I've never had a tech do Chemo infusions (or anything associated with my port). Fhe one time my port was used for surgery, it was accessed in pre- op by an RN and then flushed and heparin block re-established after surgery by an RN. The anesthesiologist I had then was a PA. The act of sticking a needle in, getting blood flow back and then flushing the heparin out with saline before starting any infusion/draw of any kind is only the first 1/2 of using it. Once it is used/accessed for whatever reason, saline has to be 'run' through it to clear it so the heparin block can be re-established to prevent clotting. For those of us who keep our ports long after Chemo is finished, we have to go in monthly for flushes (some facilities say longer between is OK but my card says monthly and VA agrees), so mine is flushed monthly.

mommacat4

kicks,

this makes since about flushing the port. Thank you for explaining this.

sas-schatzi

Hi Mommacat and all. Please, reread SpecialK's post. It's has the most complete info.

Just as with anything. It has to follow the laws and rules. Each person performing the skill has to be certified to preform the skill. This would take maybe a half day --one day of class and skill lab. May  seem short, but all those being taught are in a full IV class which would be multiple classes and skill labs. OR adding this to their skill set.

Historically, when ports were introduced. Everything about them and how they could be used was different. Very restricted. Over time things changed. Individual facilities may have chosen to remain in the past for what ever reason.

The key is excellent technique.

kicks

According to an RN (the head RN where my flushes are done) who did my flushes while my PA's RN was on maternity leave a couple of years ago, there have been a lot of changes since the early ones. He had had one of the VERY early ports for his chemo infusions many years before so he had personal experience in addition to his medical education.

Long story somewhat shorter - when I went to my last Taxol, the Rads Dr decided he wanted me,to have a new contrast CT before I started rads the next week so I was sent up to Radiology in the hospital (the CCI is 'attached to' via doors to the Regional Hospital so it was just a walk to get there. They were 'happy' I had a port they could use for 'education' so there were many there for their 'education' - if you're old enough, think of the 'Keystone Kops'. Well, it was definately an 'education'. They had no numbing spray, I had to explain to them (they asked me) what needed to be done to access. Then when done, they had no clue what needed to be done. They did call over to the CCI and were told to just leave the needle in place and they would handle doing what was neededafter infusion. One of the RN's at the infusion center is a friend of many years and apparently all sorts of Hades was brought down with the hospital's radiology.
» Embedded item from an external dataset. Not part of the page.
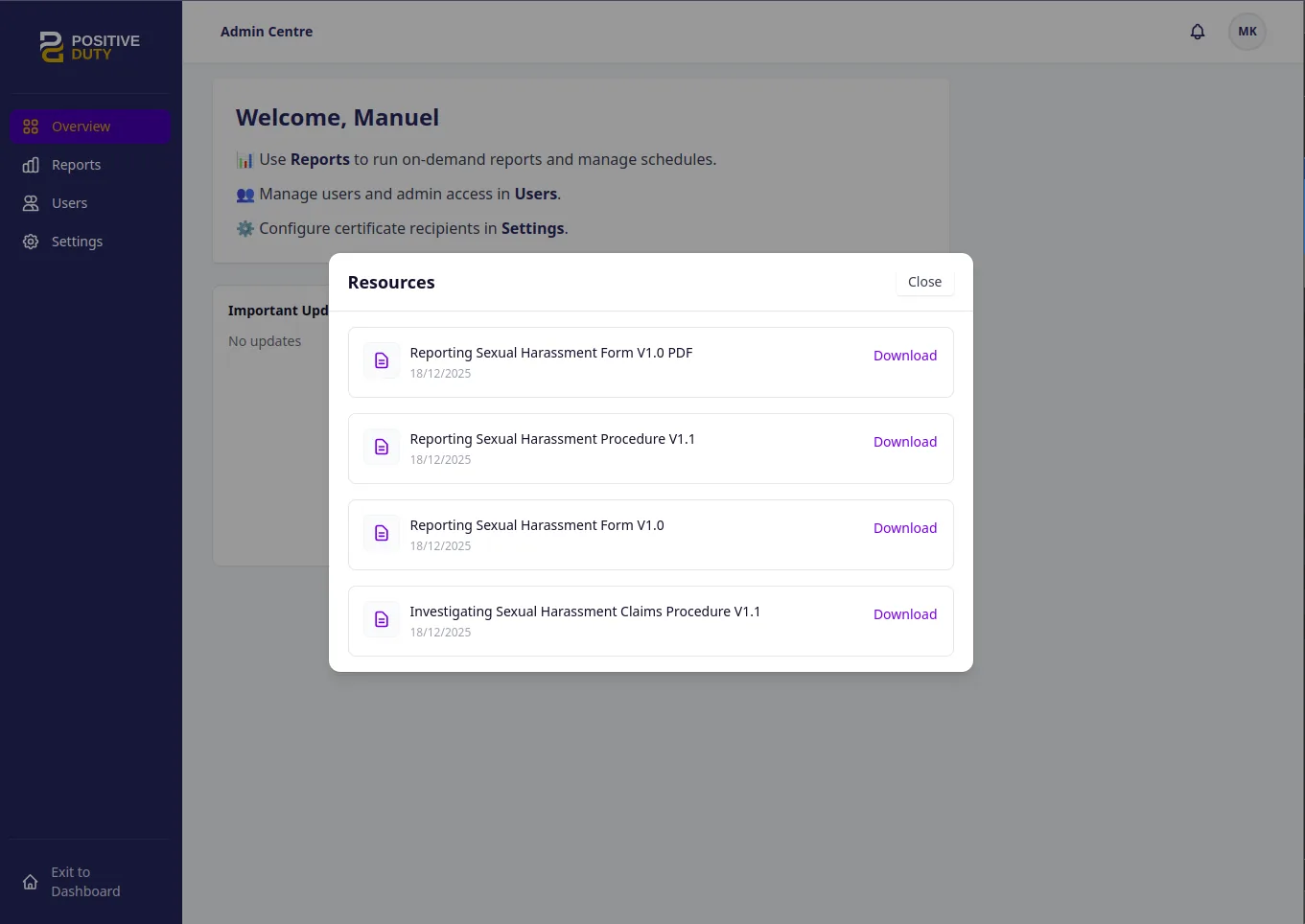Open the Overview section from the sidebar
This screenshot has width=1305, height=924.
coord(81,126)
There are different ports - some are more limited as to what can be used through them - some aren't as limited.

sas-schatzi

Kicks CHIT. Just points out how we need to be so educated about what's happening to us. Glad all hell broke lose to correct the situation. Whomever was in charge of that clusterf**k was the wrong teacher. How somebody in that position wouldn't be constantly updating their knowledge.
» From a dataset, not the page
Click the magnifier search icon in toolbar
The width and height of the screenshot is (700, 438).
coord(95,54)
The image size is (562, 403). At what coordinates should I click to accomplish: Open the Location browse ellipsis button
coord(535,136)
When you have to teach the person doing a procedure, that's the time to call a time out ! 

kicks

'Cluster****' is a good term. I didn't think of it at the time - just the 'Keystone Kops' came to my old mind. Perhaps it would have been a good idea to just get up off the machine and walk out but I didn't as I wanted the scan done and get down to last Taxol so could start rads the next week.

Actually I like having students come in for procedures (with competent instructors). I learn a lot when hearing the instructor teaching them. In practicals, they have to actually deal with 'humans' - not just books and 'dummies' under supervision.

sas-schatzi

Bump

mommacat4

sas-schatzi, what does it mean to bump?

kicks

When a thread has not been active (had a post to it) for a while, sometimes someone will post a "Bump" to it so it comes back to the top of the list of current threads.